IMPORTANT RULES TO REMEMBER REGARDING YOUR PRINCIPAL RESIDENCE EXEMPTION:

Alicia Schaub

To give you some background information…

Michigan law creates a cap on the amount real property taxes may increase for residential property that is the principal residence (formerly known as homestead) of a taxpayer. The main rule is that a property owner may only hold the exemption on his or her primary residence.

To claim a principal residence exemption a property owner must file an affidavit with the assessor for the city or township where the property is located. For more information on claiming a principal residence exemption visit www.michigan.gov/pre.

Here, I wanted to specifically discuss the importance of rescinding the principal residence exemption.

A property owner is required to rescind a principal residence exemption when you ­no longer own or occupy the property as your principal residence. The exemption is then removed by December 31st of the year you rescind the exemption.

The forms to claim a principal residence exemption and rescind principal residence are located within the link above.

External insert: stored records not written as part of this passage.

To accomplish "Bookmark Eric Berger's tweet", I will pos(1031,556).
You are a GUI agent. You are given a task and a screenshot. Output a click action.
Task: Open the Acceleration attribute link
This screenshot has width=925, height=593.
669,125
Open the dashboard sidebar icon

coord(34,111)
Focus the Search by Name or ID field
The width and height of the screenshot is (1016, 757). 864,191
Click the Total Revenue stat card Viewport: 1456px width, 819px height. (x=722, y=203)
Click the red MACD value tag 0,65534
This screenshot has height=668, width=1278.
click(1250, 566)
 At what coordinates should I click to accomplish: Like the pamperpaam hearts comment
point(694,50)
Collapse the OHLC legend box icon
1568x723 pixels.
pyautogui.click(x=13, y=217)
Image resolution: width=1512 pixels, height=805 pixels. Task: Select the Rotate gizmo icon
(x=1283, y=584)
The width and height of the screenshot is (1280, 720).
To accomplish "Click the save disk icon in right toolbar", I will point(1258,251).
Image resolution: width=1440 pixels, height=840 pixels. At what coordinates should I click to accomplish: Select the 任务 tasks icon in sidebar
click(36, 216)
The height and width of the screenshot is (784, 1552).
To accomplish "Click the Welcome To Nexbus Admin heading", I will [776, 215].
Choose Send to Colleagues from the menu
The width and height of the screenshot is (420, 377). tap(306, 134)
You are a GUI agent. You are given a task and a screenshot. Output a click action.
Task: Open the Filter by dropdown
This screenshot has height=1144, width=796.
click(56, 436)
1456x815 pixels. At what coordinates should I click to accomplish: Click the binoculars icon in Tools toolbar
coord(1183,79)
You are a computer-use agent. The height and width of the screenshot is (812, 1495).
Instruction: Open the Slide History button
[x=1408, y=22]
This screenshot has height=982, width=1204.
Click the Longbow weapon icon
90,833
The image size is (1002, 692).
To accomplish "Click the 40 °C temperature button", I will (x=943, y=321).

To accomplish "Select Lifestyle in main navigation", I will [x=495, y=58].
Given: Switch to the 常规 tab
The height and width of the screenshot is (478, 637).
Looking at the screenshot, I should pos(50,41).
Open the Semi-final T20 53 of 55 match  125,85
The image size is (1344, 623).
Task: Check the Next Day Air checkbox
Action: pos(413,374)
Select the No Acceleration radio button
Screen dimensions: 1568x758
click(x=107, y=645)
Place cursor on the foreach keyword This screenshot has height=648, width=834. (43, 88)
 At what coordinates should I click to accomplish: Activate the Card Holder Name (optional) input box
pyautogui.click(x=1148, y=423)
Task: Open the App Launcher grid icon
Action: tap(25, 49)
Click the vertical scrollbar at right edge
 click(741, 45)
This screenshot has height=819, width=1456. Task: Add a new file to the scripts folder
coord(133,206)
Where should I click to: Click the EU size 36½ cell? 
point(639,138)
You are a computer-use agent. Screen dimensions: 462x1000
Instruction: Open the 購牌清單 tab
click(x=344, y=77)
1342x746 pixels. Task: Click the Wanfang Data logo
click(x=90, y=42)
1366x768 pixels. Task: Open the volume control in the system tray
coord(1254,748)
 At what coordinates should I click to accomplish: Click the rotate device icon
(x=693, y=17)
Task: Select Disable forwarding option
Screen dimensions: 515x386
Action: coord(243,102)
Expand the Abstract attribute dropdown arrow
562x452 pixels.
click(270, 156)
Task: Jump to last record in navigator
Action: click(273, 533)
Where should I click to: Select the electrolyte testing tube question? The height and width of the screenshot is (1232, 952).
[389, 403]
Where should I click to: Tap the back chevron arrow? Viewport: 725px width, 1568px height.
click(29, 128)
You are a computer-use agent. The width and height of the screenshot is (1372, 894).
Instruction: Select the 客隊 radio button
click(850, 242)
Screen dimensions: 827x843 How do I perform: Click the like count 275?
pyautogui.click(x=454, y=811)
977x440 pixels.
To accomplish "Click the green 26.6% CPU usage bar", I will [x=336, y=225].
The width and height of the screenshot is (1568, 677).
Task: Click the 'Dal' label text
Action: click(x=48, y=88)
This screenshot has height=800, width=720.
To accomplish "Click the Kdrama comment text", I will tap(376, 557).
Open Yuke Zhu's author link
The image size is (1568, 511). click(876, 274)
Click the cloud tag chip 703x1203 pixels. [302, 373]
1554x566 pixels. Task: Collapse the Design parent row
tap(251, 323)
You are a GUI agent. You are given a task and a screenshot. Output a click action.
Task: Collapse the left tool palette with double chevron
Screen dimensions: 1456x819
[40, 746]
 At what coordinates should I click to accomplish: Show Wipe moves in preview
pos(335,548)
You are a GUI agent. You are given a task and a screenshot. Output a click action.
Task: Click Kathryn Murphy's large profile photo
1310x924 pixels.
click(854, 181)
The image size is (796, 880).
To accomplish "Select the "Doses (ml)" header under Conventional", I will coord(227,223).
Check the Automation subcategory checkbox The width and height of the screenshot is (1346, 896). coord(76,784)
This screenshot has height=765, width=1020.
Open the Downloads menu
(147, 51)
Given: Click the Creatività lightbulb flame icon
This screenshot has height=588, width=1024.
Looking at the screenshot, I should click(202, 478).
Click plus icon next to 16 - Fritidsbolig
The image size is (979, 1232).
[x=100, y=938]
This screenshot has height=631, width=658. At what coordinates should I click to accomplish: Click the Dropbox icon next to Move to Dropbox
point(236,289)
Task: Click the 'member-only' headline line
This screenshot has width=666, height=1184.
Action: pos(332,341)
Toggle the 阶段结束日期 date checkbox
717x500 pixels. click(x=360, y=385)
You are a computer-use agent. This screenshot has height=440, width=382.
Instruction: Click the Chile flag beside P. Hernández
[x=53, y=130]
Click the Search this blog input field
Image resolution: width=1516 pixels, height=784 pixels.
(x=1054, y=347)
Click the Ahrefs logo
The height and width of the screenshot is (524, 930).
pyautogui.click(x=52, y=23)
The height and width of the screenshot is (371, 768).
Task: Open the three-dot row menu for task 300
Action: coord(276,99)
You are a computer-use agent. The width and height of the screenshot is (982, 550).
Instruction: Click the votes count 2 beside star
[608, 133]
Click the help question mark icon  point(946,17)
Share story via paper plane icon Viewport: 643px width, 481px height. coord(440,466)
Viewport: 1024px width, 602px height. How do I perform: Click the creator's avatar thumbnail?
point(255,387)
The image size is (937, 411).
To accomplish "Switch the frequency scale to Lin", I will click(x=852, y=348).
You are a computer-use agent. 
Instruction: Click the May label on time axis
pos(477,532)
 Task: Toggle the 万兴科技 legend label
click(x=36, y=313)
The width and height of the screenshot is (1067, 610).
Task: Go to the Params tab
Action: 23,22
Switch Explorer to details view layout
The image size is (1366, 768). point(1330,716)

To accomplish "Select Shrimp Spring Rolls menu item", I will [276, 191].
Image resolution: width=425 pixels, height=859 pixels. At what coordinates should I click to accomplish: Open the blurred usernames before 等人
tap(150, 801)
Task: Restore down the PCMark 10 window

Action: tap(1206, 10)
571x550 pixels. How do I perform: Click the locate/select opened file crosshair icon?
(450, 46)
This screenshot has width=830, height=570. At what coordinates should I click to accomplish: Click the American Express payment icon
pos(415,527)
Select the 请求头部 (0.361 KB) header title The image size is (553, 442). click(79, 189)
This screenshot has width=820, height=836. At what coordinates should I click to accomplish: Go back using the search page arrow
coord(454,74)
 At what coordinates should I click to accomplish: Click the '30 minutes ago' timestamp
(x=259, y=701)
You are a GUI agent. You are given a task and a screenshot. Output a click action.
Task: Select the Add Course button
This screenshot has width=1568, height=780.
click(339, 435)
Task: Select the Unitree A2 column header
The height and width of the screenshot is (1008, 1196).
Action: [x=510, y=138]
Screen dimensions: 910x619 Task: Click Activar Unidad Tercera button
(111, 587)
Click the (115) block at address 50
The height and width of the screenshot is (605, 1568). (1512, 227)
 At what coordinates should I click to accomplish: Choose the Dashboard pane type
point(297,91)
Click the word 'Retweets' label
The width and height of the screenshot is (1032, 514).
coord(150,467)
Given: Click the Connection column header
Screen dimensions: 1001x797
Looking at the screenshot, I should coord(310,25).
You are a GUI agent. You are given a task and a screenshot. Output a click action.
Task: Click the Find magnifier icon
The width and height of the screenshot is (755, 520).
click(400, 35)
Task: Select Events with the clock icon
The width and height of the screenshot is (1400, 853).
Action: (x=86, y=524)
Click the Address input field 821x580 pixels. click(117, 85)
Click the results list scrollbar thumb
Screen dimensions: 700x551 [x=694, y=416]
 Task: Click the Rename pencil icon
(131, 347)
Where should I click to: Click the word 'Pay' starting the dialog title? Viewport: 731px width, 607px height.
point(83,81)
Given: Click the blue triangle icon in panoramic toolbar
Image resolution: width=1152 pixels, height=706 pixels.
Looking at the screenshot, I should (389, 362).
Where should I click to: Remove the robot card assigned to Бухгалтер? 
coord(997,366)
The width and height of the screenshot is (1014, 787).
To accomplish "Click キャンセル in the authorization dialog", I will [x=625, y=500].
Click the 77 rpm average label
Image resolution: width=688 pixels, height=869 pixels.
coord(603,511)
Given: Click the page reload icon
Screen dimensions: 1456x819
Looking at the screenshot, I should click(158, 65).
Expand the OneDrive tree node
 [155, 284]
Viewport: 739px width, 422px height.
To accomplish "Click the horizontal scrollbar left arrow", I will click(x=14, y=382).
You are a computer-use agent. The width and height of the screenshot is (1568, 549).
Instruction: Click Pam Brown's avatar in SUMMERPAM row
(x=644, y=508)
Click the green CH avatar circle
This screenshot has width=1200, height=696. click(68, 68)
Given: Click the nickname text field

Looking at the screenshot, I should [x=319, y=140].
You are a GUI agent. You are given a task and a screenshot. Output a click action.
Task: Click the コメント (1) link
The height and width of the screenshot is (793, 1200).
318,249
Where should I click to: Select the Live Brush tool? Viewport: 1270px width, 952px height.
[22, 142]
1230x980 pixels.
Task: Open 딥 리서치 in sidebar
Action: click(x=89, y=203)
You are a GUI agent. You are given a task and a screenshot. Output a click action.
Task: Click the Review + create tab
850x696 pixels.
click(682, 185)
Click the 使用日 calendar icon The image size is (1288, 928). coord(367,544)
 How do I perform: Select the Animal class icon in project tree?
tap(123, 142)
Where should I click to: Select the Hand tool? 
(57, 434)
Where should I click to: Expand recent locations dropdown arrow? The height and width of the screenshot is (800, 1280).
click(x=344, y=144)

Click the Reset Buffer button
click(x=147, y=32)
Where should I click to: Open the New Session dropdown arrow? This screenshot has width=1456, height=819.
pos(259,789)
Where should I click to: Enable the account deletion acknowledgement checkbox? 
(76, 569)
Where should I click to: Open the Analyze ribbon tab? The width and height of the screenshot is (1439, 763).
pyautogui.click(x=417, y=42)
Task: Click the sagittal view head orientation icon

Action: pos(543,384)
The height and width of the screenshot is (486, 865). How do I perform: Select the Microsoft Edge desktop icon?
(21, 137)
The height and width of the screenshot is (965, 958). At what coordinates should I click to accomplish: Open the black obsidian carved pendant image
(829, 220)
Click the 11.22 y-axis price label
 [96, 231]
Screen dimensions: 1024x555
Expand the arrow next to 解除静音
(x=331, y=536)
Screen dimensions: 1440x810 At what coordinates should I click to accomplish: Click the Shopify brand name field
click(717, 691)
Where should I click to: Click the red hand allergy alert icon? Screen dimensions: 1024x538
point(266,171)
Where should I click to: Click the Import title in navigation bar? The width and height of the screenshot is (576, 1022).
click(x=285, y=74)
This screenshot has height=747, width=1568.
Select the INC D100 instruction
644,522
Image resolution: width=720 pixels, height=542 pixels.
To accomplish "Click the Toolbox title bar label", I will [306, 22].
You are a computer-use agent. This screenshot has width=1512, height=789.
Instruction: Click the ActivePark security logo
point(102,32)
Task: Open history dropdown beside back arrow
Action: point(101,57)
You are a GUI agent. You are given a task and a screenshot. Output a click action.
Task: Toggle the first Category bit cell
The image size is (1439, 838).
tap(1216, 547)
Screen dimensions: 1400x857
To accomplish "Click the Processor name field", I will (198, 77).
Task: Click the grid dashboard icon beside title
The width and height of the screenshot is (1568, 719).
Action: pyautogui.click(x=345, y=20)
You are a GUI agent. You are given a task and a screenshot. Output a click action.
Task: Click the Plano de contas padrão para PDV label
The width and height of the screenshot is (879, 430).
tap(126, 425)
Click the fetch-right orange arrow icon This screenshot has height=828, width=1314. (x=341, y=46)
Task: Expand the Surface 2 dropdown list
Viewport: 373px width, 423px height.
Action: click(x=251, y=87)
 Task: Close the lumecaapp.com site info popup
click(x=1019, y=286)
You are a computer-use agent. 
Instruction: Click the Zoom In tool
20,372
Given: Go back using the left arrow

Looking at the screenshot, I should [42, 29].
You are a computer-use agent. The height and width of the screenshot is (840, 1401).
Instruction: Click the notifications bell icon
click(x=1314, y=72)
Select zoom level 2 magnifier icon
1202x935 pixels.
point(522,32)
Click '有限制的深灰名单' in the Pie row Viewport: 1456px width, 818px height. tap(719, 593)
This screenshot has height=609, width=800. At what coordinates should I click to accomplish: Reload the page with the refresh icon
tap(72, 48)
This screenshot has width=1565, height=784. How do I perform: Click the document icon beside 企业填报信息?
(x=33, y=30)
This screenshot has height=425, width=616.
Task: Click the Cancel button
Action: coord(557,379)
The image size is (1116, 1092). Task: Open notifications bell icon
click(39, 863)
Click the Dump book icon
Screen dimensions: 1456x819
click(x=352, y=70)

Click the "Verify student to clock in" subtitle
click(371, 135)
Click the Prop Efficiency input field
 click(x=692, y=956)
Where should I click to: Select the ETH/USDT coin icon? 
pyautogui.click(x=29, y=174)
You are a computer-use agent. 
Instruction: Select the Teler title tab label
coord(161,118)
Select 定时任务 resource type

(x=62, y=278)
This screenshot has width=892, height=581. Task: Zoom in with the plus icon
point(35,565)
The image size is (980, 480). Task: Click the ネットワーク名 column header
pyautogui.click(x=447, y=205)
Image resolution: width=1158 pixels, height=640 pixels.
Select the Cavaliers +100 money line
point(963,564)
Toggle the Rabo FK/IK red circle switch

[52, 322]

A claim of principal residence exemption must be rescinded by filing a rescission form no later than 90 days after the property ceases to be used as a principal residence unless the owner is eligible for a conditional rescission. A property owner can claim a conditional rescission for three years on property previously claimed as exempt as the principal residence if that property is not occupied, is for sale, is not leased or available for lease, and is not used for any business or commercial purpose.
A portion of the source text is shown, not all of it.